Abstract

On July 20, 1944, Claus von Stauffenberg (1907–1944) placed a bomb inside the Wolf’s Lair, Adolf Hitler’s field headquarters in East Prussia. The bomb, which exploded shortly thereafter, ignited a failed coup d’état against Hitler’s regime. Among the conspirators, in what was known as Operation Valkyrie, were several military leaders and traditional conservative politicians, as well as known members of the Confessing Church, the strain of Protestantism most adverse to the Nazis’ worldview. After the failed assassination attempt of July 20, Hitler invoked the ancient tradition known as Sippenhaft to punish the crimes of those considered traitors. With Sippenhaft, a person could be guilty simply by association. Starting with those connected to the failed attack, family members, friends, and colleagues of the conspirators were also held responsible. This tradition was used to justify the imprisonment and sometimes murder of thousands of people.

Hans Koch (1893–1945), a professed Confessing Church member and lawyer, was sentenced to death in April 1945 for his involvement in the coup. This document is a clear statement from the Protestant Church against the failed attempt on Hitler’s life. Here, Church leaders call out the perpetrators as murderers and traitors and reinforce their loyalty to the Reich and its Führer. Learning of the ties between the resistance movement and the Confessing Church, Protestant authorities feared guilt by association and the consequences that came with it.

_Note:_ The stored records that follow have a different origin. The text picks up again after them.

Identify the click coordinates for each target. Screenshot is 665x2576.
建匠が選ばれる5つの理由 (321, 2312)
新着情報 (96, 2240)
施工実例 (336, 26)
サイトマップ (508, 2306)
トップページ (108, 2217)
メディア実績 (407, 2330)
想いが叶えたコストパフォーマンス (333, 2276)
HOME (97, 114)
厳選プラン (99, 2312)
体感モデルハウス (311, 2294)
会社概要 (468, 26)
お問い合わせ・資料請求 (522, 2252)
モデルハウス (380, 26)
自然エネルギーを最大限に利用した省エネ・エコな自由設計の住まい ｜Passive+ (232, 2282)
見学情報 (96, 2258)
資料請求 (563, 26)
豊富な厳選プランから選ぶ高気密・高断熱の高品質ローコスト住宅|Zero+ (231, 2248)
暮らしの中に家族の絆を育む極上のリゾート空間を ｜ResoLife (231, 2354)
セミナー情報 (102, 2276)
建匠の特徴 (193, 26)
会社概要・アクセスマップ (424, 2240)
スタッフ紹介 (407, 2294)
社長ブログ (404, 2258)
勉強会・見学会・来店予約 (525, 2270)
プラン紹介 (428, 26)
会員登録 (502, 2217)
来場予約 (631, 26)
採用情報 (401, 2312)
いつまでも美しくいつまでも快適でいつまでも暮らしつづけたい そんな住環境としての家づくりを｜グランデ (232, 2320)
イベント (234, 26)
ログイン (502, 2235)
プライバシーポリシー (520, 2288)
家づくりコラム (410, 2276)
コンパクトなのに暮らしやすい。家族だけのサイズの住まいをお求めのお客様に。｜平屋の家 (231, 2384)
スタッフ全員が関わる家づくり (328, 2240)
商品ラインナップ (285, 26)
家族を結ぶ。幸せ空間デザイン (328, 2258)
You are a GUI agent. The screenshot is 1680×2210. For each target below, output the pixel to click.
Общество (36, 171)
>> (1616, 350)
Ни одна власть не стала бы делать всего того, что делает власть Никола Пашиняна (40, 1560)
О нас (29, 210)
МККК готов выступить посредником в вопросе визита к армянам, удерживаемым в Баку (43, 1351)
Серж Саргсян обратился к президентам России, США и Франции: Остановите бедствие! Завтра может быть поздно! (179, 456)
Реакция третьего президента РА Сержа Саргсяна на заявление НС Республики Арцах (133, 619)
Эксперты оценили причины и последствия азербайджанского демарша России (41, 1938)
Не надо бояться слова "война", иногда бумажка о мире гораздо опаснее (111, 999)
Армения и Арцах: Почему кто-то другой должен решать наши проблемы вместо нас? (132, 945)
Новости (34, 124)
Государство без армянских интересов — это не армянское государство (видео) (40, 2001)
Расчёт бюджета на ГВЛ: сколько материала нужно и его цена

Protestant Church Leaders Respond to the July 20, 1944, Assassination Attempt (July 30, 1944)

Source

Declaration of Loyalty by the German Protestant Church

Attempt on the Führer’s Life

With indignation and disgust, the German people turn away from the deed of July 20, which, in an hour requiring the utmost in unity, undertook to overthrow the Reich in turmoil of incalculable proportions by means of murder and treachery. From the bottom of our hearts, we thank the Almighty for the salvation of the leader and ask Him to continue to keep him under His protection. This request comes with a pledge of renewed loyalty and the resolution to submit ourselves even more earnestly than before to the relentless demands of this time, to which the Fuehrer is restlessly devoting himself entirely.

After the attempt on the life of the Führer, the German Protestant Church Chancellery and the Spiritual Council of the German Protestant Church expressed their gratitude to God for his gracious protection in telegrams of loyalty to the Führer. At the same time, the Spiritual Council of Confidence noted that on the Sunday after the assassination attempt, prayers for the Führer were said in Protestant services all over the Reich.

Source: Das Evangelische Deutschland. Kirchliche Rundschau für das Gesamtgebiet der Deutschen Evangelischen Kirche, Nr. 30-31/1944, p. 74; reprinted in Bernd Sösemann (with Marius Lange), Propaganda: Medien und Öffentlichkeit in der NS-Diktatur: eine Dokumentation und Edition von Gesetzen, Führerbefehlen und sonstigen Anordnungen sowie propagandistischen Bild- und Textüberlieferungen im kommunikationshistorischen Kontext und in der Wahrnehmung des Publikums, volume 1. Stuttgart: Franz Steiner Verlag, 2011, p. 708.